Plus de 1000 patients ont été victimes d’un médicament falsifié ou mal étiqueté en République démocratique du Congo, dont une majorité d’enfants. Onze personnes sont mortes.
En décembre 2014, plus de mille habitants du district d’Ituri, en République démocratique du Congo, furent victimes d’une étrange épidémie: des spasmes dans le cou interprétés comme des raideurs firent penser à une épidémie de méningite. Mais l’épidémiologie ne correspondait pas, et les autres symptômes cliniques de la méningite, notamment la fièvre, étaient absents. Parmi 83 patients chez qui le doute subsistait, une ponction lombaire fut réalisée: la bactérie Neisseria meningitidis, responsable de la méningite, ne fut retrouvée que chez 4 d’entre eux. C’est en regardant des vidéos de patients et en notant des troubles moteurs (dystonie) du tronc et de la face que des neuropédiatres soupçonnèrent une intoxication…
Au total, 1029 personnes furent hospitalisées entre décembre 2014 et août 2015 pour des dystonies ou des cas suspects de méningite, relatent dans le Lancet. Plus de 60% des patients étaient des enfants âgés de moins de 15 ans. Les dystonies sont rarement mortelles, précisent les auteurs, mais sont source d’inquiétude, de panique et de honte. Lors de cette épidémie, 11 patients décédèrent, dont 5 âgés de moins de 5 ans.
Un antipsychotique 20 fois trop dosé
Quel mystérieux produit avait bien pu provoquer cette épidémie? Des analyses toxicologiques de l’urine de 9 patients, et de 39 médicaments disponibles en pharmacie ou dispensés par un centre de santé gouvernementale furent réalisées. Verdict: de l’halopéridol, un neuroleptique antipsychotique, fut détecté dans tous les échantillons d’urine et dans 9 comprimés jaunes présentés comme contenant du diazépam, un anxiolytique de la famille des benzodiazépines fréquemment délivré dans la région, notent les auteurs, «pour traiter un large champ de maladies contre lesquelles le diazépam ne devrait pas être utilisé» («des troubles du sommeil aux maux de tête, en passant par le paludisme», précise le Dr Nicolas Peyraud, premier auteur de la publication, dans un communiqué de Médecins sans frontières).
La dose moyenne par comprimé était de 13,1 mg d’halopéridol, soit «20 à 25 fois la dose quotidienne maximale recommandée pour un enfant de 5 kilos», écrivent les auteurs.
Comprimés reconditionnés
«Il est plus que probable que ces comprimés étaient des médicaments contrefaits, délibérément et frauduleusement mal étiquetés», dénoncent les auteurs. Les comprimés semblaient venir d’un laboratoire indien commercialisant officiellement de l’halopéridol, mais auraient été reconditionnés dans des bouteilles estampillées «diazépam» et vendus par un distributeur basé à Kampala (Ouganda).
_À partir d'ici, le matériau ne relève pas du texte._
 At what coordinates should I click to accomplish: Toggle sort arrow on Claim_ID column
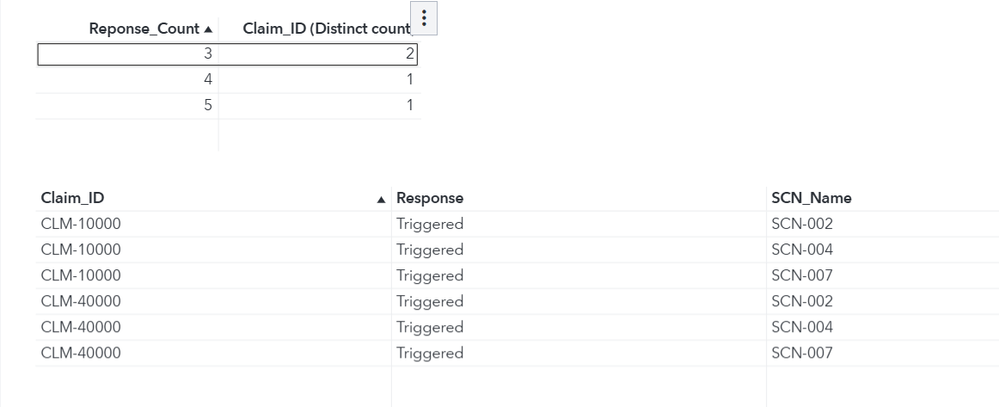click(x=380, y=199)
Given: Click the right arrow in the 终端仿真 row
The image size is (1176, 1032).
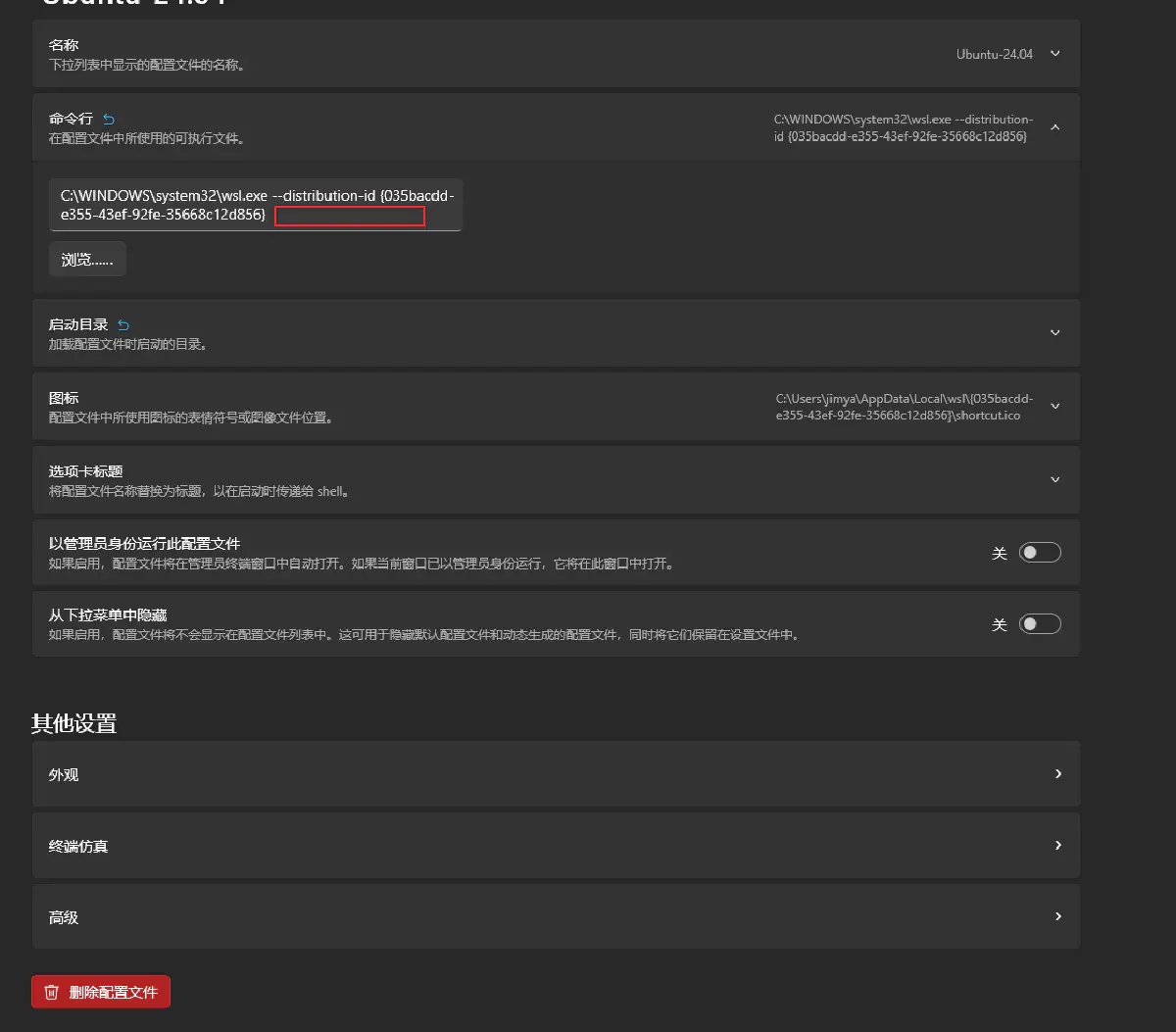Looking at the screenshot, I should 1057,845.
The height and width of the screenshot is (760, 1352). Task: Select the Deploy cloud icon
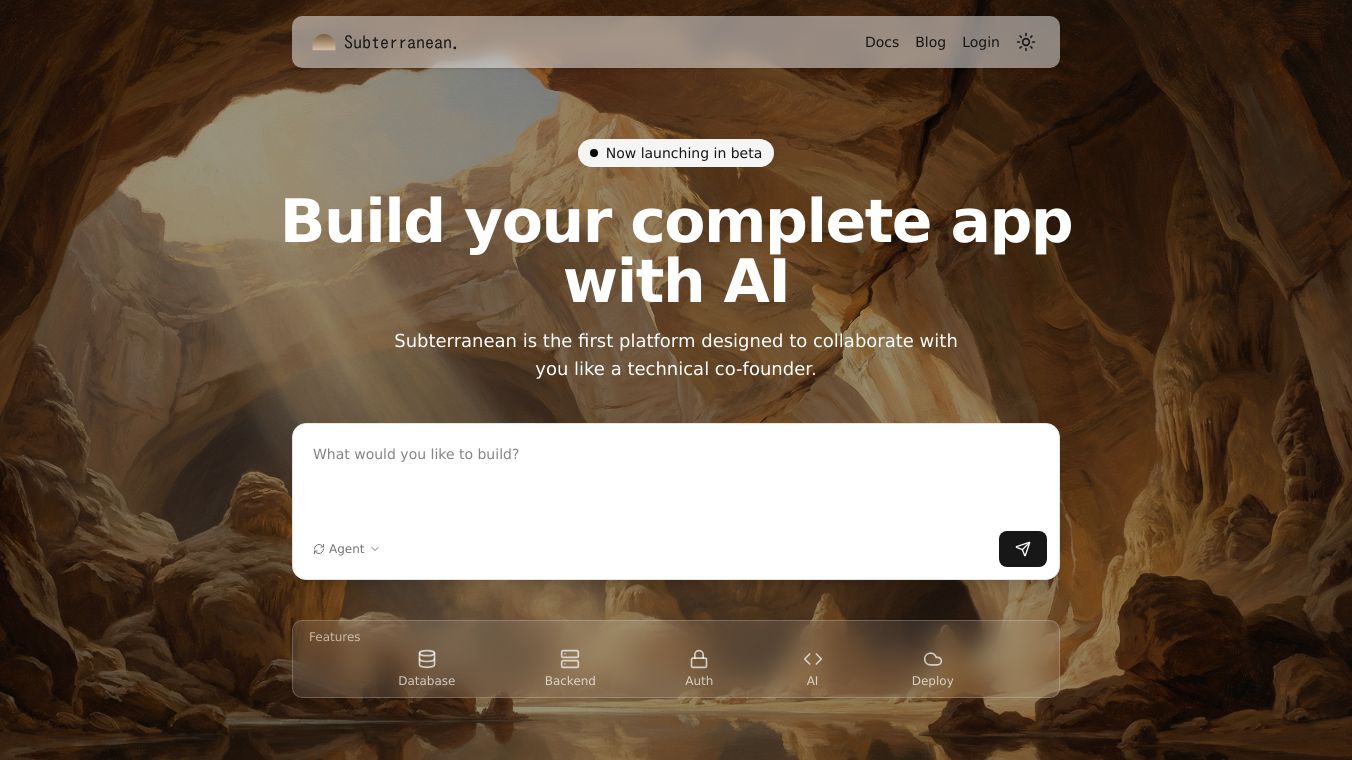pos(933,659)
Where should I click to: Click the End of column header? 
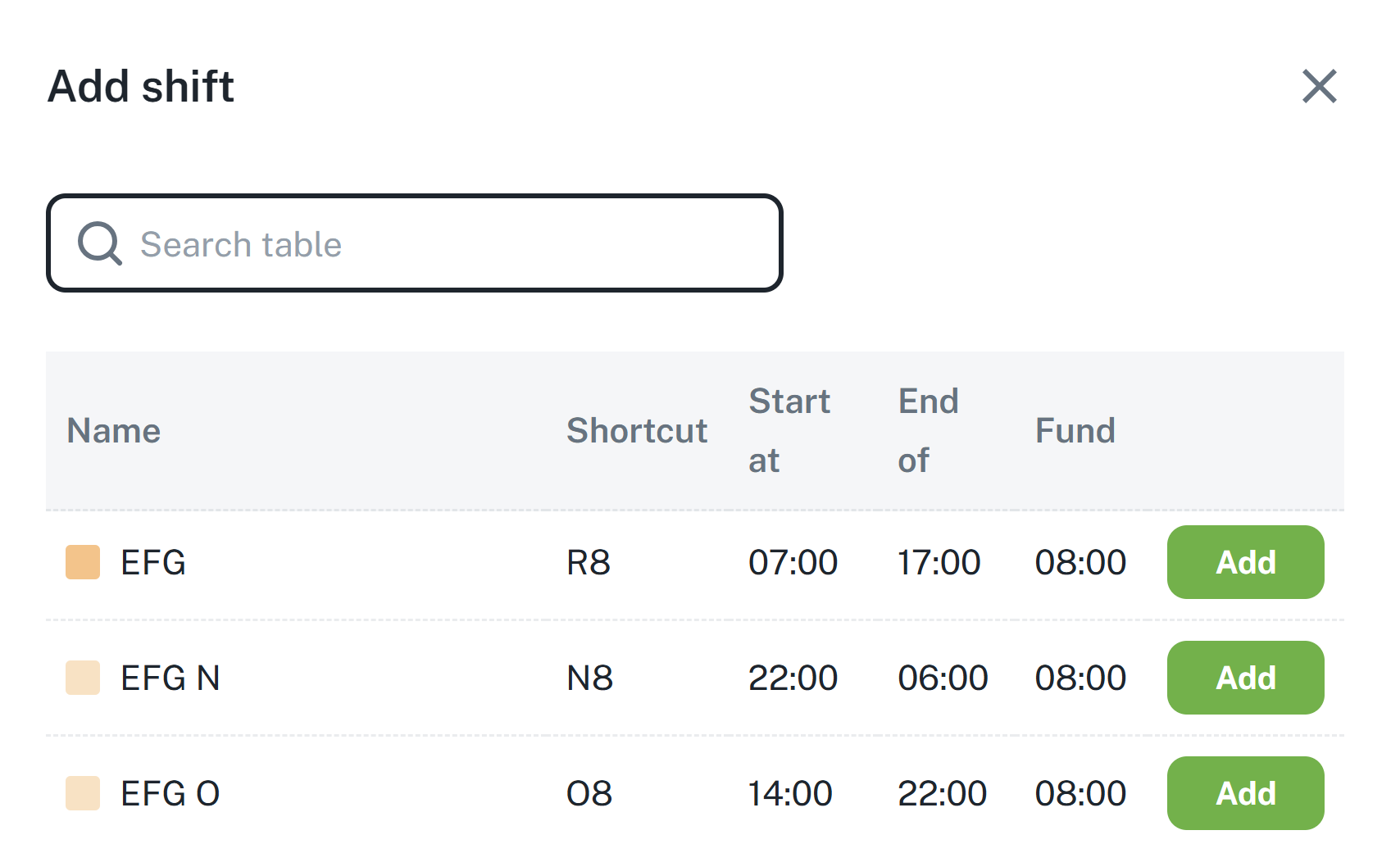928,431
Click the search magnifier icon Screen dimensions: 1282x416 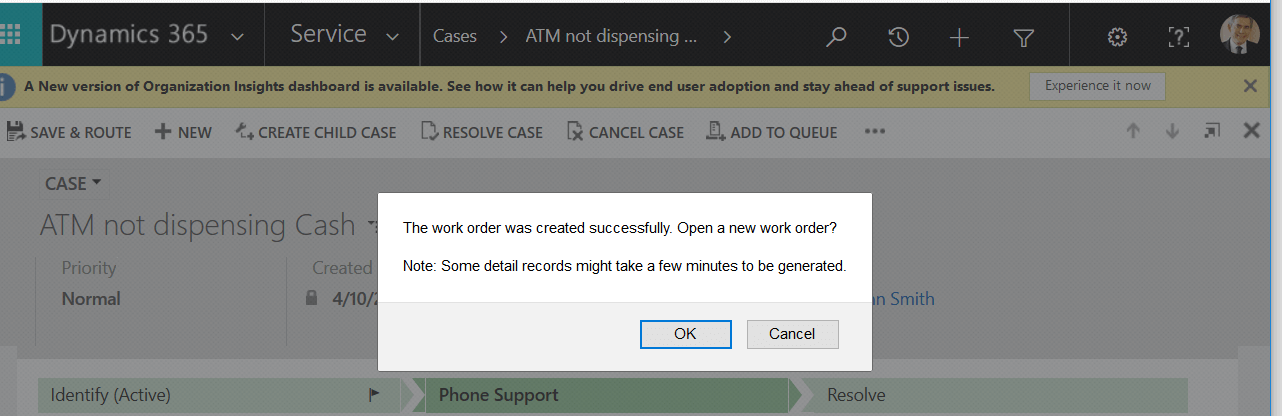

«Les systèmes de régulation médicale fragiles, des sanctions trop faibles, la corruption et des frontières poreuses rendent les populations extrêmement vulnérables aux médicaments toxiques ou sous-dosés», alertent les auteurs du Lancet, évoquant des «productions à échelle industrielle de versions falsifiées» des médicaments les plus utilisés.
Contrefaçon
Un rapport de l’Organisation mondiale de la Santé (OMS) estimait ainsi en 2010 que parmi 26 autorités de régulation sanitaires en Afrique, 14 «manquent de programme de surveillance qualité». En avril 2013, l’Organisation mondiale des douanes et l’Institut de recherche anti-contrefaçons de médicaments opéraient une saisie record dans 23 ports africains: plus d’un milliard de produits avaient été saisis en 10 jours, «et en particulier 550 millions de doses de médicaments illicites potentiellement dangereux voire mortels». Les plus gros volumes avaient été découverts en République Démocratique du Congo et au Togo. Un an plus tôt, un rapport de l’organisation douanière estimait que près de 10 milliards de médicaments contrefaits étaient chaque année introduits sur le continent africain pour une valeur de 3,85 milliards d’euros. Les auteurs du Lancet espèrent que cette «épidémie» congolaise serve d’appel d’alerte à la communauté internationale.